Now, we need to provide instructions to the compute node on how to run autodock_vina. This information would come from the autodock_vina instruction manual. Continue editing job.slurm with VIM, and add this to the bottom:

# Everything below here should be Linux commands

echo "starting at:"
date

module list
module load intel/17.0.4
module load boost/1.64
module load autodock_vina/1.1.2
module list

cd data/
vina --config configuration_file.txt --out ../results/output_ligands.pdbqt

echo "ending at:"
date

The way this job is configured, it will print a starting date and time, load the appropriate modules, run autodock_vina, write output to the results/ directory, then print the ending date and time. Keep an eye on the results/ directory for output.

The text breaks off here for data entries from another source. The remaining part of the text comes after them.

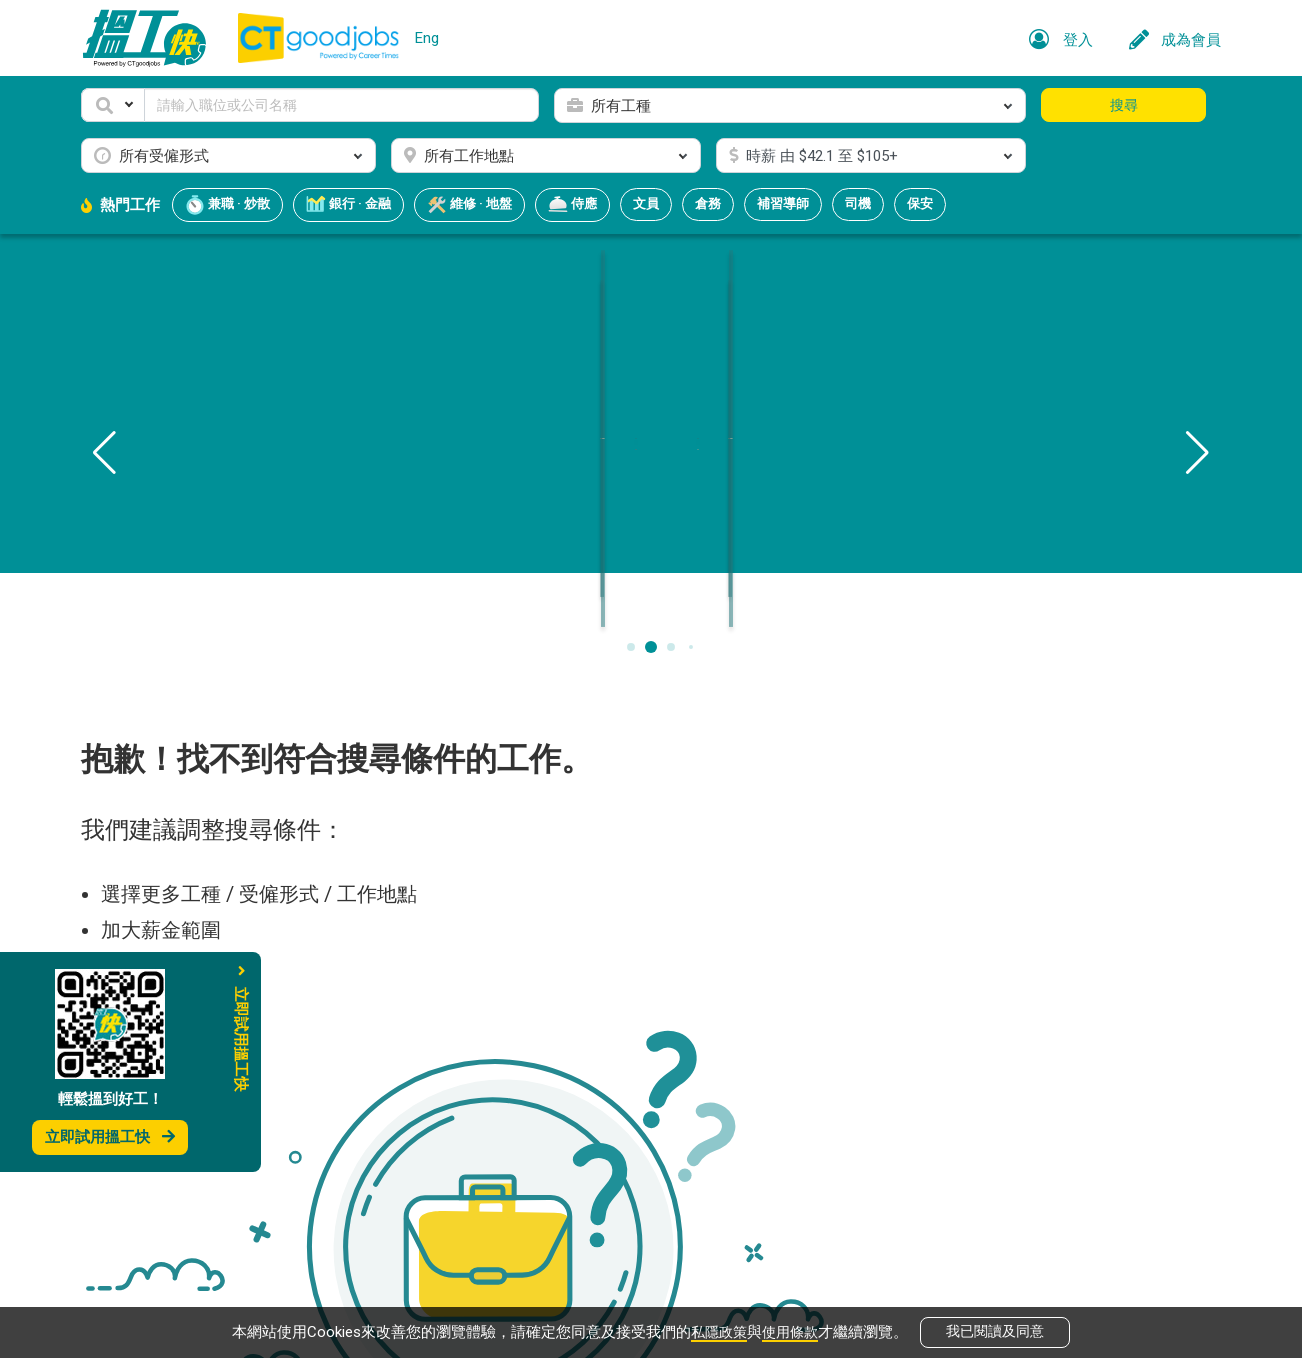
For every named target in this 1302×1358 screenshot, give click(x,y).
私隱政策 (717, 1330)
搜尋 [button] (1124, 105)
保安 (920, 203)
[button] (113, 105)
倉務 (708, 203)
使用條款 (792, 1330)
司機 (858, 203)
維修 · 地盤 (469, 205)
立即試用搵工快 (110, 1137)
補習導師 (783, 203)
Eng (427, 38)
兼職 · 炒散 (227, 205)
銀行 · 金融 (348, 205)
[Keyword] (341, 105)
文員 (646, 203)
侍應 (572, 205)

Once you have filled in the job description, save and quit the file. Submit the job to the queue using the sbatch command`:

$ sbatch job.slurm

To view the jobs you have currently in the queue, use the showq or squeue commands:

$ showq -u
$ showq        # shows all jobs by all users
$ squeue -u $USERNAME
$ squeue       # shows all jobs by all users

If for any reason you need to cancel a job, use the scancel command with the 6- or 7-digit jobid:

$ scancel jobid

For more example scripts, see this directory on Stampede2:

$ ls /share/doc/slurm/

If everything went well, you should have an output file named something similar to vina_job.o864828 in the same directory as the job.slurm script. And, in the results/ directory, you should have some output:

$ cat vina_job.o864828
    # closely examine output

$ ls results
output_ligands.pdbqt
Autodock Output

(Output visualized in UCSF Chimera)

Congratulations! You ran a batch job on Stampede2!